_Problem description:_ Start at the line in the entries below that contains "Instruction: Open the", stop at the line that contains "Click the scroll-to-bottom", and output exactly the lines in that span, both ends included.

_Data:_

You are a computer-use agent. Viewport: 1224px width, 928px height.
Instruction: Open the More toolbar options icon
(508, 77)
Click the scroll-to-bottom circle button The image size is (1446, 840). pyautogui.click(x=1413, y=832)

---

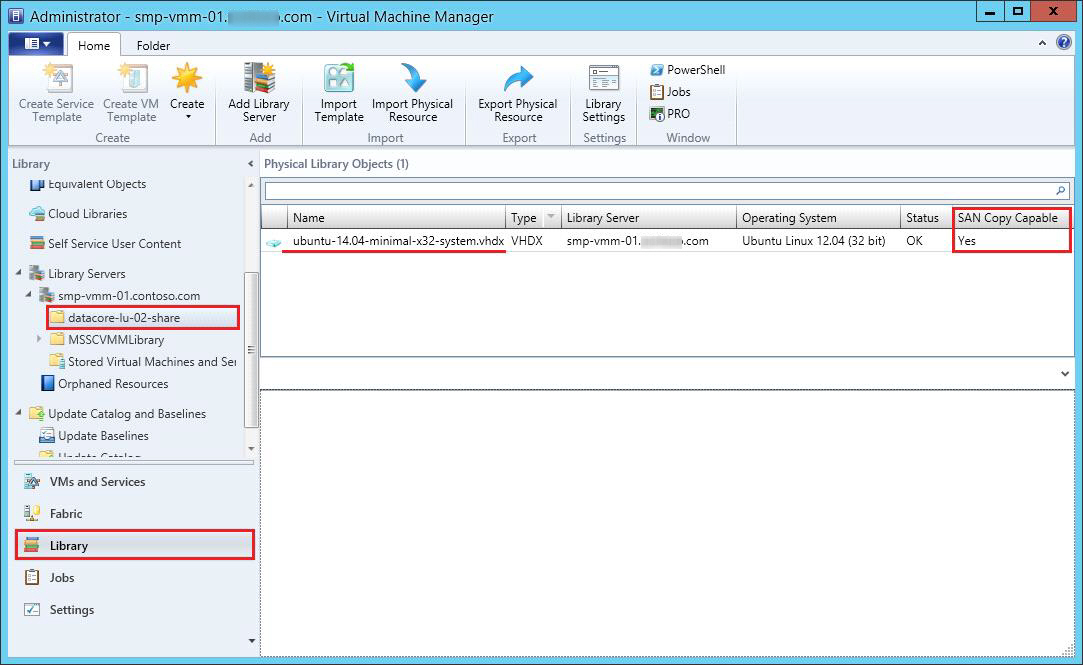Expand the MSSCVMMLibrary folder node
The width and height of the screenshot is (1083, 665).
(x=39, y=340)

* * *

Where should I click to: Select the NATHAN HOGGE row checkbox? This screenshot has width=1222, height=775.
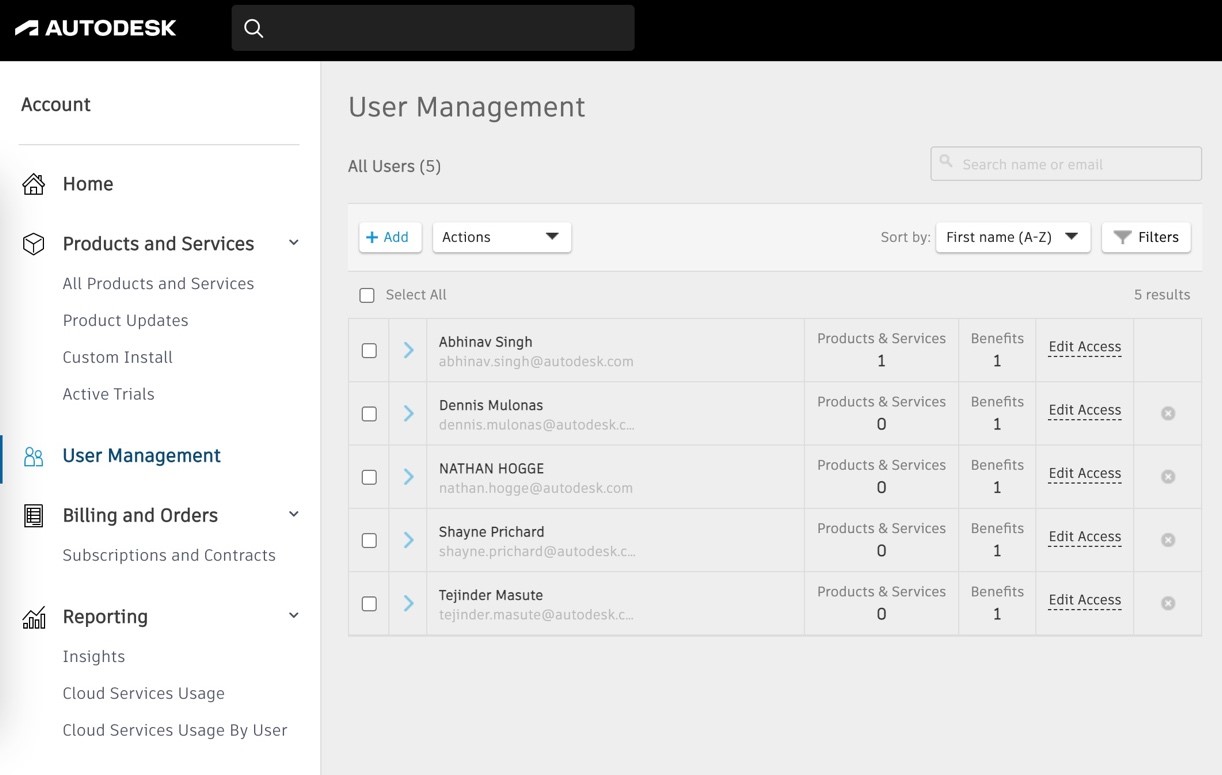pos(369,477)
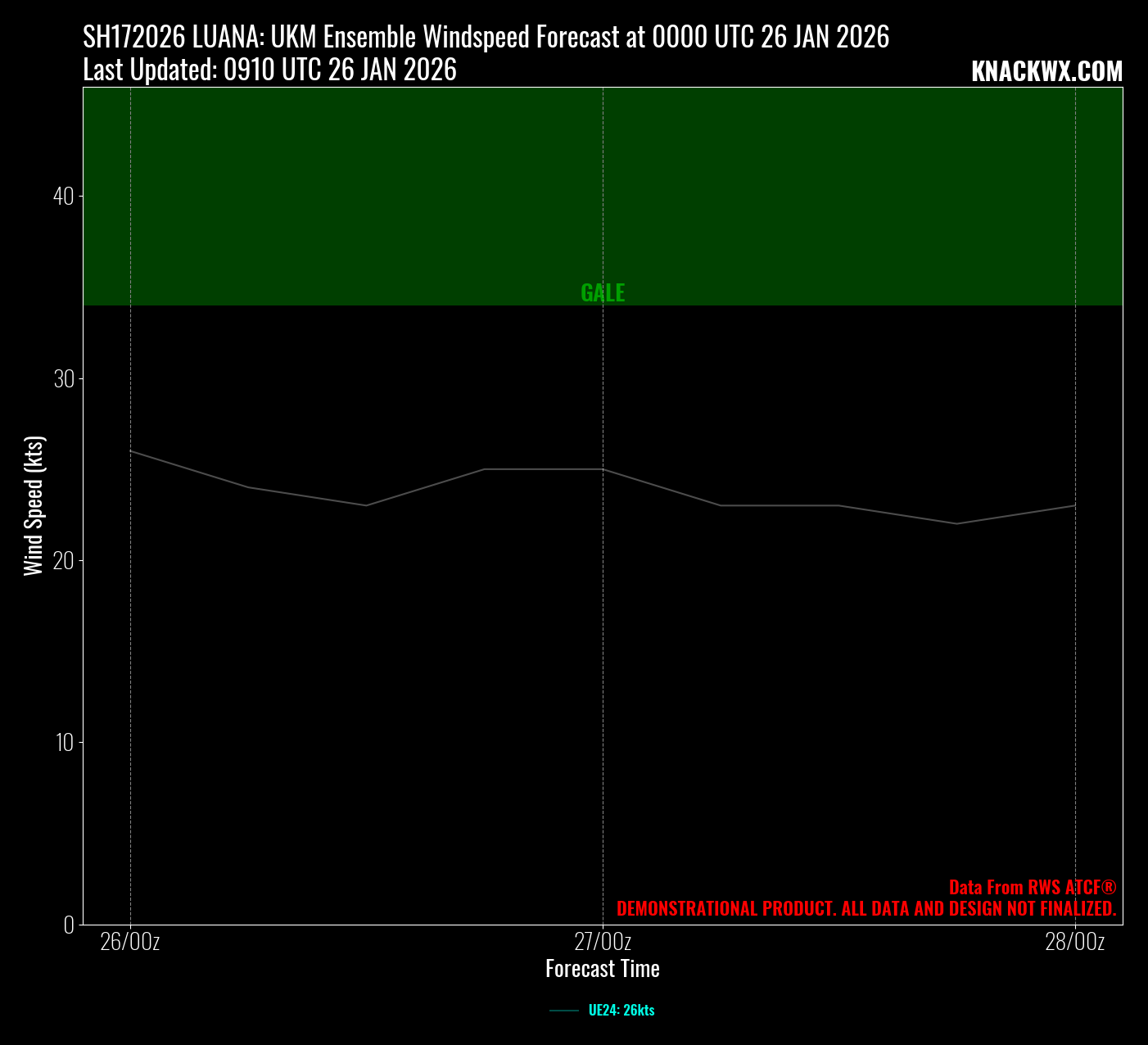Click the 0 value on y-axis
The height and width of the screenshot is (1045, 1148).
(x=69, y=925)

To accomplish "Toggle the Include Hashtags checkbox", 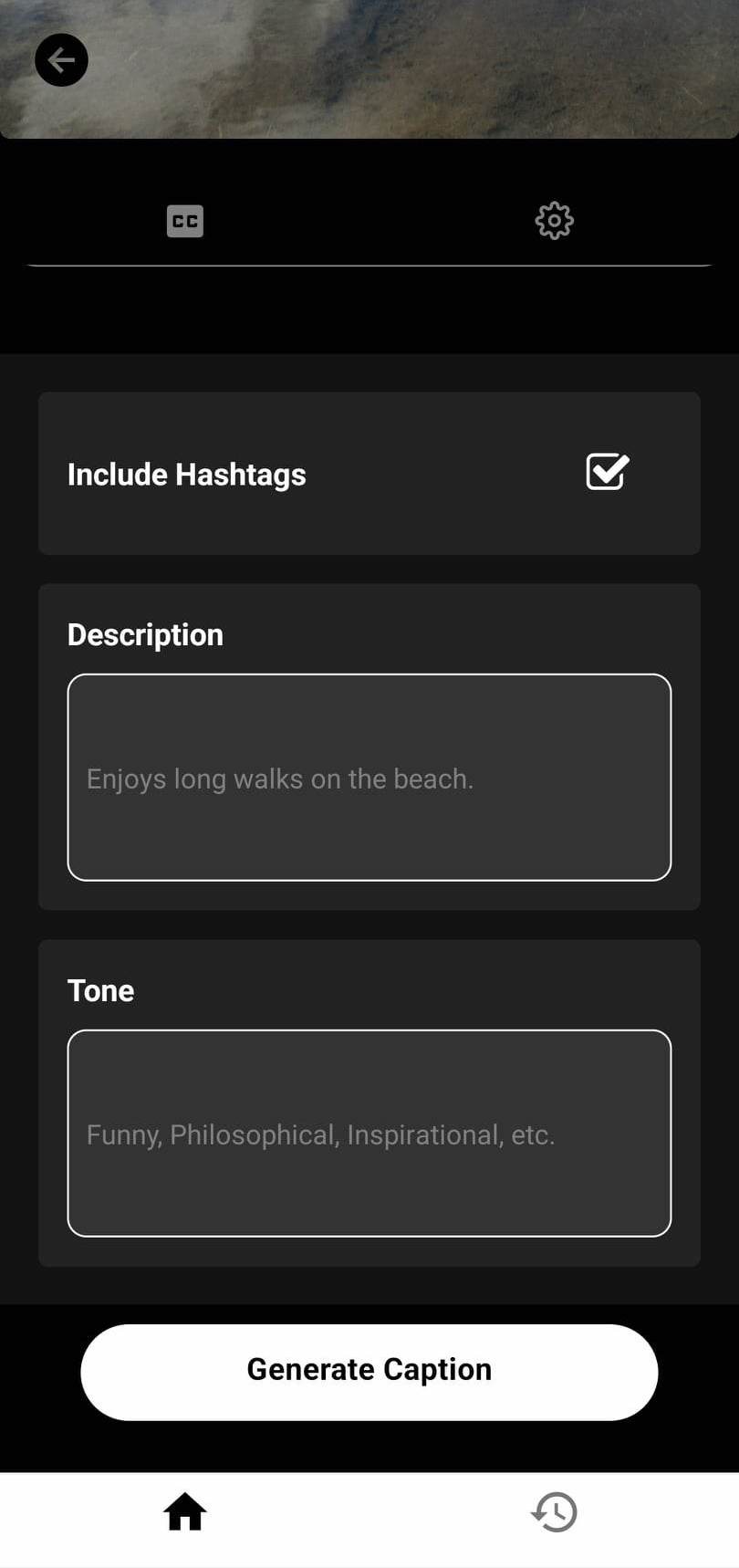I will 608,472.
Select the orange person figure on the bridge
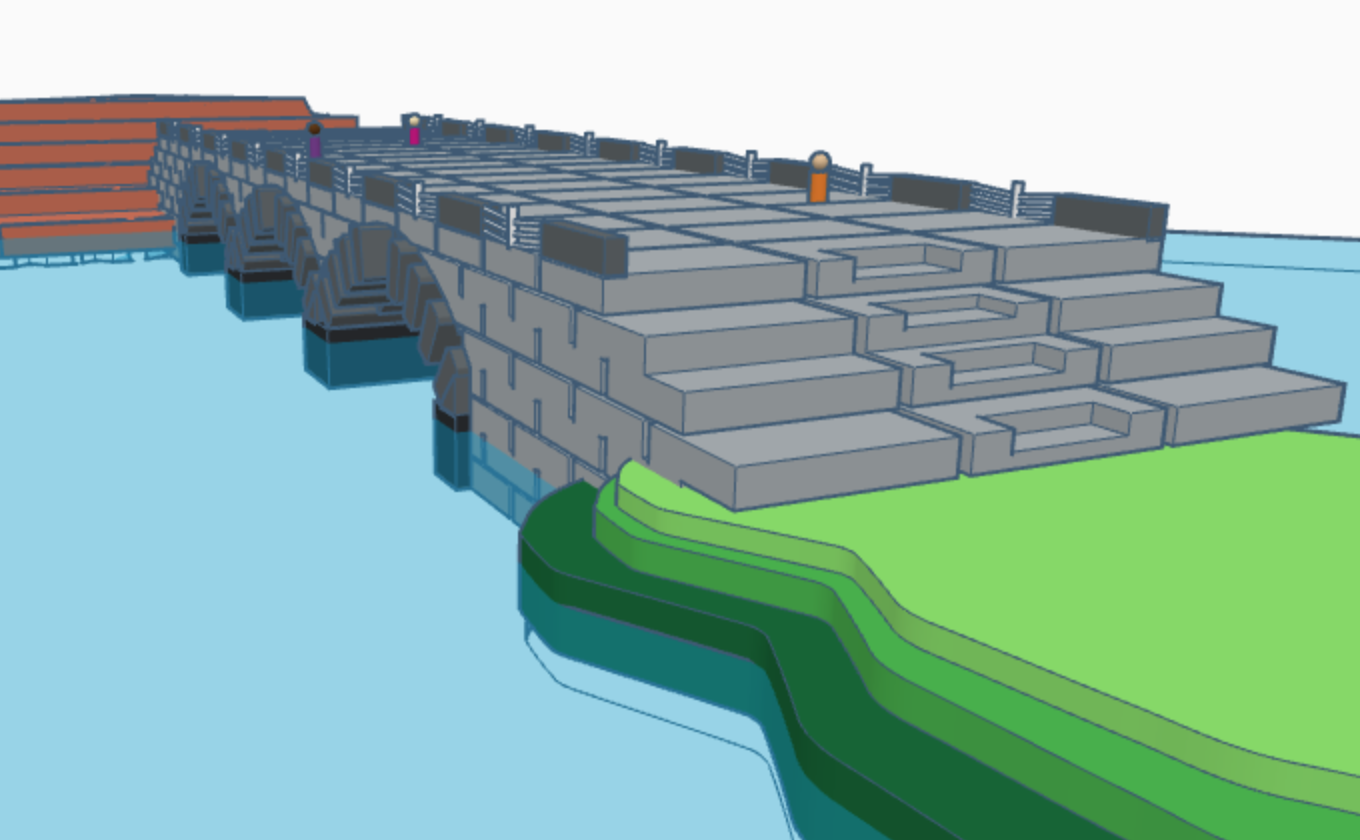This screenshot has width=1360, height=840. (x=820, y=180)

_Result for this exercise:_
Instruction: Open the More toolbar options icon
(508, 77)
Click the scroll-to-bottom circle button The image size is (1446, 840). pyautogui.click(x=1413, y=832)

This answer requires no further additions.